■ Exercise aim:
Nothing but an exact copy of the data should be output.
Start of Recorded information
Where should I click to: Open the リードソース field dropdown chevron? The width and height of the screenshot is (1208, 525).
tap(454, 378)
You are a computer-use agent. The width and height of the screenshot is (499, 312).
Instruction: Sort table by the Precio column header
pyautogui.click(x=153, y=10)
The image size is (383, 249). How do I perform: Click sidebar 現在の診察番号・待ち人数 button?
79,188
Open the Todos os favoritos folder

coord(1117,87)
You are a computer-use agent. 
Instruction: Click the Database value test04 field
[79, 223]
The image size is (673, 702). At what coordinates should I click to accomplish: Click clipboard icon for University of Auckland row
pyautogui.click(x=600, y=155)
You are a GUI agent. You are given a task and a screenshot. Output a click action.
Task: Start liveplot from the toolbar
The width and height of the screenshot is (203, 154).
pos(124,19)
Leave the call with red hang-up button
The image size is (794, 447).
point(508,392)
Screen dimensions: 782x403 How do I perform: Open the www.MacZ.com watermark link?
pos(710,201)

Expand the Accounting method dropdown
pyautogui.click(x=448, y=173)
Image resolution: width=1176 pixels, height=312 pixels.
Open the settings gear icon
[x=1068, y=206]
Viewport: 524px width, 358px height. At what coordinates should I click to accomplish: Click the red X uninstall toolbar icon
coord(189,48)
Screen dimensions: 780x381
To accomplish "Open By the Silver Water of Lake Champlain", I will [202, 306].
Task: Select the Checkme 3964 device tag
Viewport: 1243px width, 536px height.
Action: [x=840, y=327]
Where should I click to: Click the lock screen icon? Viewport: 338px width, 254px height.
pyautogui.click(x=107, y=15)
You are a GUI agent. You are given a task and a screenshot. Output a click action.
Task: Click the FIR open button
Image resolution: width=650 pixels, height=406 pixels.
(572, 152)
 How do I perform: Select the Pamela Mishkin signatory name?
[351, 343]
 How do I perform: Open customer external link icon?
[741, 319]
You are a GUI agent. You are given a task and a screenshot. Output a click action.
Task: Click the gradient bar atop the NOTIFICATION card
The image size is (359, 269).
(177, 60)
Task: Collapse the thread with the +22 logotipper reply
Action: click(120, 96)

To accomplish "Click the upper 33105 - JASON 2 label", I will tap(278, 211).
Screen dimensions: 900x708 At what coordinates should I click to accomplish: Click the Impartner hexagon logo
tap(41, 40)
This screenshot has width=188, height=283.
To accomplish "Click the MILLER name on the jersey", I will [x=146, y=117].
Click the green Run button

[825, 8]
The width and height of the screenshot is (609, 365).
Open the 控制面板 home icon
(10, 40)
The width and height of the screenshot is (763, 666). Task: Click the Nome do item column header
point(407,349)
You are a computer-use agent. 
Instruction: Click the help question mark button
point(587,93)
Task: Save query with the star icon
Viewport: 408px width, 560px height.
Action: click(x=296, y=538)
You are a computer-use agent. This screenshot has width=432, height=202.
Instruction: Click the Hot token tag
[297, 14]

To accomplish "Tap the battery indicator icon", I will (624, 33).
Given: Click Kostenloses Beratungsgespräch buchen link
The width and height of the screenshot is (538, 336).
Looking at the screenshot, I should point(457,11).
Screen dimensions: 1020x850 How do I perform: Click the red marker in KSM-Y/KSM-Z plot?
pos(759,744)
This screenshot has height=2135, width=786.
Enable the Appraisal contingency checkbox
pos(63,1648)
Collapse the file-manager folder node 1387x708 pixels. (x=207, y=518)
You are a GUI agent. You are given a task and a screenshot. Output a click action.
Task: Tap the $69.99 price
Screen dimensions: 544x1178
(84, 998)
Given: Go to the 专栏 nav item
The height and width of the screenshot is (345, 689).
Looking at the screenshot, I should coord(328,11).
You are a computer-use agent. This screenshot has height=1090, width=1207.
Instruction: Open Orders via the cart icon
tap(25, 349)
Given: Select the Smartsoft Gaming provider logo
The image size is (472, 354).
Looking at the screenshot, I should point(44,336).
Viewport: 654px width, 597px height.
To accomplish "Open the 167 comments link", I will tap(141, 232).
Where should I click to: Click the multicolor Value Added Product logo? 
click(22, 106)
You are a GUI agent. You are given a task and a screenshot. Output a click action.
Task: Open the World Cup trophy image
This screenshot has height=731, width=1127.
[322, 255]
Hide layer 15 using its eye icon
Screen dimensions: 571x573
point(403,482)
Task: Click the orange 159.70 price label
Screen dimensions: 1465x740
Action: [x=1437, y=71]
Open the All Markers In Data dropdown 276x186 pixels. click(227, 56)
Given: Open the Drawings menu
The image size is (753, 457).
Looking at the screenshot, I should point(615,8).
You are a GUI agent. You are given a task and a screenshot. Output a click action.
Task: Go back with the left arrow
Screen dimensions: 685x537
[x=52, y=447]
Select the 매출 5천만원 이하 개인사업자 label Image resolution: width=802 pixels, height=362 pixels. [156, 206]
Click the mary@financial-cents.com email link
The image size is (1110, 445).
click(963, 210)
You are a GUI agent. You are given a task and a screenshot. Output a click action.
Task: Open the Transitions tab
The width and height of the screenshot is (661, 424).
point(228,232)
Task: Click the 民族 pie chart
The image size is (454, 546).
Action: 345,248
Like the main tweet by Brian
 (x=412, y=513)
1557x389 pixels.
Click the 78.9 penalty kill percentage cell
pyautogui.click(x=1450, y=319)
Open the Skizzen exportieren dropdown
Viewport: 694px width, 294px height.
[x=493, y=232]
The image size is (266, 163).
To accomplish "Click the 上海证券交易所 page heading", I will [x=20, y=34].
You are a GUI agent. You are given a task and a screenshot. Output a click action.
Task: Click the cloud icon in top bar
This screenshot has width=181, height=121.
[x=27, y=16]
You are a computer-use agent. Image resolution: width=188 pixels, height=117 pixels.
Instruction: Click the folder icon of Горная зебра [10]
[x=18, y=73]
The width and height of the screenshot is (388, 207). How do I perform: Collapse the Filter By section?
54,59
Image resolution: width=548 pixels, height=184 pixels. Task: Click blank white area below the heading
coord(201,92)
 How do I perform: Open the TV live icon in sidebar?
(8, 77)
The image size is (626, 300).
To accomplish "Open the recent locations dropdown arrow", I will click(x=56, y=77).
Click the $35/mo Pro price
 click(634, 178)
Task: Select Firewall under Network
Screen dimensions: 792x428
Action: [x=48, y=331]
End of Recorded information
■ Solution to this exercise:
Where should I click to: Open the リードソース field dropdown chevron? The width and height of the screenshot is (1208, 525).
tap(454, 378)
You are a computer-use agent. The width and height of the screenshot is (499, 312).
Instruction: Sort table by the Precio column header
pyautogui.click(x=153, y=10)
The image size is (383, 249). How do I perform: Click sidebar 現在の診察番号・待ち人数 button?
79,188
Open the Todos os favoritos folder

coord(1117,87)
You are a computer-use agent. 
Instruction: Click the Database value test04 field
[79, 223]
The image size is (673, 702). At what coordinates should I click to accomplish: Click clipboard icon for University of Auckland row
pyautogui.click(x=600, y=155)
You are a GUI agent. You are given a task and a screenshot. Output a click action.
Task: Start liveplot from the toolbar
The width and height of the screenshot is (203, 154).
pos(124,19)
Leave the call with red hang-up button
The image size is (794, 447).
point(508,392)
Screen dimensions: 782x403 How do I perform: Open the www.MacZ.com watermark link?
pos(710,201)

Expand the Accounting method dropdown
pyautogui.click(x=448, y=173)
Image resolution: width=1176 pixels, height=312 pixels.
Open the settings gear icon
[x=1068, y=206]
Viewport: 524px width, 358px height. At what coordinates should I click to accomplish: Click the red X uninstall toolbar icon
coord(189,48)
Screen dimensions: 780x381
To accomplish "Open By the Silver Water of Lake Champlain", I will [202, 306].
Task: Select the Checkme 3964 device tag
Viewport: 1243px width, 536px height.
Action: [x=840, y=327]
Where should I click to: Click the lock screen icon? Viewport: 338px width, 254px height.
pyautogui.click(x=107, y=15)
You are a GUI agent. You are given a task and a screenshot. Output a click action.
Task: Click the FIR open button
Image resolution: width=650 pixels, height=406 pixels.
(572, 152)
 How do I perform: Select the Pamela Mishkin signatory name?
[351, 343]
 How do I perform: Open customer external link icon?
[741, 319]
You are a GUI agent. You are given a task and a screenshot. Output a click action.
Task: Click the gradient bar atop the NOTIFICATION card
The image size is (359, 269).
(177, 60)
Task: Collapse the thread with the +22 logotipper reply
Action: click(120, 96)

To accomplish "Click the upper 33105 - JASON 2 label", I will tap(278, 211).
Screen dimensions: 900x708 At what coordinates should I click to accomplish: Click the Impartner hexagon logo
tap(41, 40)
This screenshot has width=188, height=283.
To accomplish "Click the MILLER name on the jersey", I will [x=146, y=117].
Click the green Run button

[825, 8]
The width and height of the screenshot is (609, 365).
Open the 控制面板 home icon
(10, 40)
The width and height of the screenshot is (763, 666). Task: Click the Nome do item column header
point(407,349)
You are a computer-use agent. 
Instruction: Click the help question mark button
point(587,93)
Task: Save query with the star icon
Viewport: 408px width, 560px height.
Action: click(x=296, y=538)
You are a computer-use agent. This screenshot has width=432, height=202.
Instruction: Click the Hot token tag
[297, 14]

To accomplish "Tap the battery indicator icon", I will (624, 33).
Given: Click Kostenloses Beratungsgespräch buchen link
The width and height of the screenshot is (538, 336).
Looking at the screenshot, I should point(457,11).
Screen dimensions: 1020x850 How do I perform: Click the red marker in KSM-Y/KSM-Z plot?
pos(759,744)
This screenshot has height=2135, width=786.
Enable the Appraisal contingency checkbox
pos(63,1648)
Collapse the file-manager folder node 1387x708 pixels. (x=207, y=518)
You are a GUI agent. You are given a task and a screenshot. Output a click action.
Task: Tap the $69.99 price
Screen dimensions: 544x1178
(84, 998)
Given: Go to the 专栏 nav item
The height and width of the screenshot is (345, 689).
Looking at the screenshot, I should coord(328,11).
You are a computer-use agent. This screenshot has height=1090, width=1207.
Instruction: Open Orders via the cart icon
tap(25, 349)
Given: Select the Smartsoft Gaming provider logo
The image size is (472, 354).
Looking at the screenshot, I should point(44,336).
Viewport: 654px width, 597px height.
To accomplish "Open the 167 comments link", I will tap(141, 232).
Where should I click to: Click the multicolor Value Added Product logo? 
click(22, 106)
You are a GUI agent. You are given a task and a screenshot. Output a click action.
Task: Open the World Cup trophy image
This screenshot has height=731, width=1127.
[322, 255]
Hide layer 15 using its eye icon
Screen dimensions: 571x573
point(403,482)
Task: Click the orange 159.70 price label
Screen dimensions: 1465x740
Action: [x=1437, y=71]
Open the All Markers In Data dropdown 276x186 pixels. click(227, 56)
Given: Open the Drawings menu
The image size is (753, 457).
Looking at the screenshot, I should point(615,8).
You are a GUI agent. You are given a task and a screenshot. Output a click action.
Task: Go back with the left arrow
Screen dimensions: 685x537
[x=52, y=447]
Select the 매출 5천만원 이하 개인사업자 label Image resolution: width=802 pixels, height=362 pixels. [156, 206]
Click the mary@financial-cents.com email link
The image size is (1110, 445).
click(963, 210)
You are a GUI agent. You are given a task and a screenshot. Output a click action.
Task: Open the Transitions tab
The width and height of the screenshot is (661, 424).
point(228,232)
Task: Click the 民族 pie chart
The image size is (454, 546).
Action: 345,248
Like the main tweet by Brian
 (x=412, y=513)
1557x389 pixels.
Click the 78.9 penalty kill percentage cell
pyautogui.click(x=1450, y=319)
Open the Skizzen exportieren dropdown
Viewport: 694px width, 294px height.
[x=493, y=232]
The image size is (266, 163).
To accomplish "Click the 上海证券交易所 page heading", I will [x=20, y=34].
You are a GUI agent. You are given a task and a screenshot. Output a click action.
Task: Click the cloud icon in top bar
This screenshot has width=181, height=121.
[x=27, y=16]
You are a computer-use agent. Image resolution: width=188 pixels, height=117 pixels.
Instruction: Click the folder icon of Горная зебра [10]
[x=18, y=73]
The width and height of the screenshot is (388, 207). How do I perform: Collapse the Filter By section?
54,59
Image resolution: width=548 pixels, height=184 pixels. Task: Click blank white area below the heading
coord(201,92)
 How do I perform: Open the TV live icon in sidebar?
(8, 77)
The image size is (626, 300).
To accomplish "Open the recent locations dropdown arrow", I will click(x=56, y=77).
Click the $35/mo Pro price
 click(634, 178)
Task: Select Firewall under Network
Screen dimensions: 792x428
Action: [x=48, y=331]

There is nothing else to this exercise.